一方、1Sセメスター中にTLPを離脱した(=途中から授業に来なくなった)のは2人で、それを含めて1S終了時でTLPの受講をやめた人は7人いた。
メリット・デメリット
メリット
・フランス語の習得
必修では文法しか勉強しないので会話レベルにまで到達することは難しいが、TLPでは授業中で会話を頻繁に行い、1セメスター受講しただけでもyoutubeにある簡単なフランス語の動画なら理解できるようになる。
・双方向性の高い授業
授業の中で会話がたくさんできるので、オンラインという環境の中でも双方向性がかなり高い。
・フランス語研修
後述するフランス語研修に無料または費用補助を受けて参加することができる。
・週に1度、フランス語ネイティブの教員とTLP生+TLP修了生+インテンシヴ受講生でフランス語で話をしながらランチを食べる会がある。
デメリット
・進度の速さ
授業の進度が早く、かつ1週間に受講すべきコマ数が多いので、一度授業を休むとついていけなくなる。
・他の科目との両立の難しさ
特に理系の場合は他の必修が多く、その上でTLP科目を履修しなければいけないので、他の科目と両立することが難しいかもしれない。
・履修の自由度が下がる
総合科目がたくさん開講される曜限(ある授業が開講される特定の曜日と時限のこと)とTLP科目が開講される曜限が重なることが多いので、履修したい総合科目を取れないケースが発生する。
海外研修・その他
海外研修
TLPでは1年生の春休みまたは2年生の夏休みにフランスで研修を行う。

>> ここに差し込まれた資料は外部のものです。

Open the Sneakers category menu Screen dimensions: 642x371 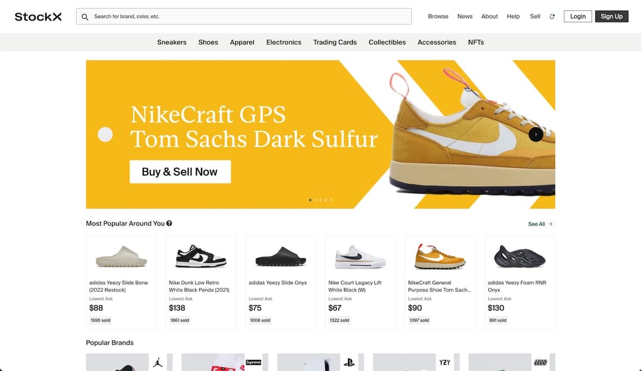172,42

2016年度はリヨンとパリ、2017年度はパリとブリュッセル、2018年度はアンジェで研修を行った。
海外研修
・2016年夏季研修@リヨン・パリ
・2017年夏季研修@パリ・ブリ/
・2018・2022年夏季研修 アンジェ
なお滞在期間は2-3週間程度であり、渡航費・参加費については補助を受けることができるため一般的な旅行よりも格安で参加することができる。
参加者は帰国後に旅行記のような形でレポートを作成する。これはフランス語・イタリア語部会のHPに掲載される。

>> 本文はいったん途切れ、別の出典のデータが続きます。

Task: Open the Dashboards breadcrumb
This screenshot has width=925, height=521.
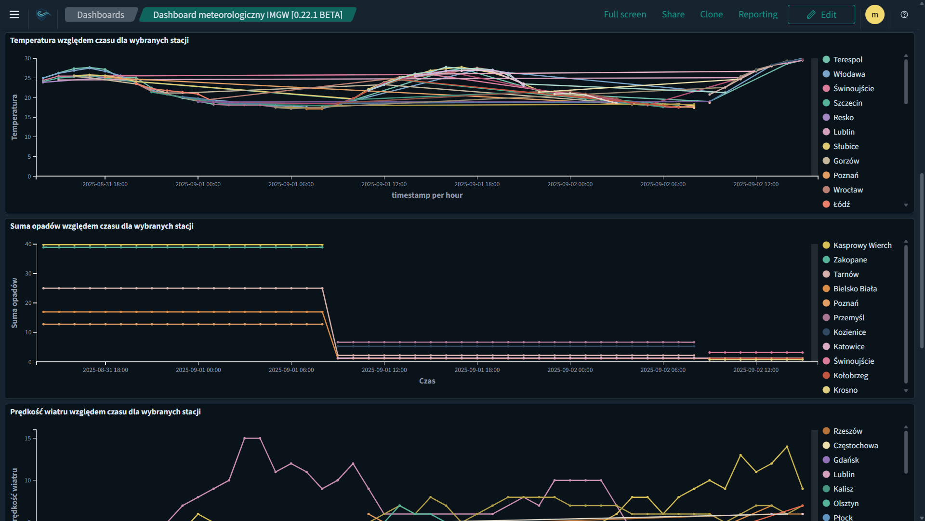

2022年度TLPフランス語夏季研修(アンジェ)報告
その他
TLP受講者はフランス語検定試験の費用補助を受けることができる。
内部の本音
使えるフランス語を身につけたいならTLPを受けるべきだと思います。必修だけだとリーディングはできるようになりますが、その他の技能を身につけるのは難しいかもしれません。フランス語を話したい・聞きたい・フランスに行って使いたい、という人にはTLPをお勧めできます。
また、TLP残留要件の1つである英語一列の勉強をサボるとTLPの継続が難しくなるので、英語の勉強も怠らずにやることをお勧めします。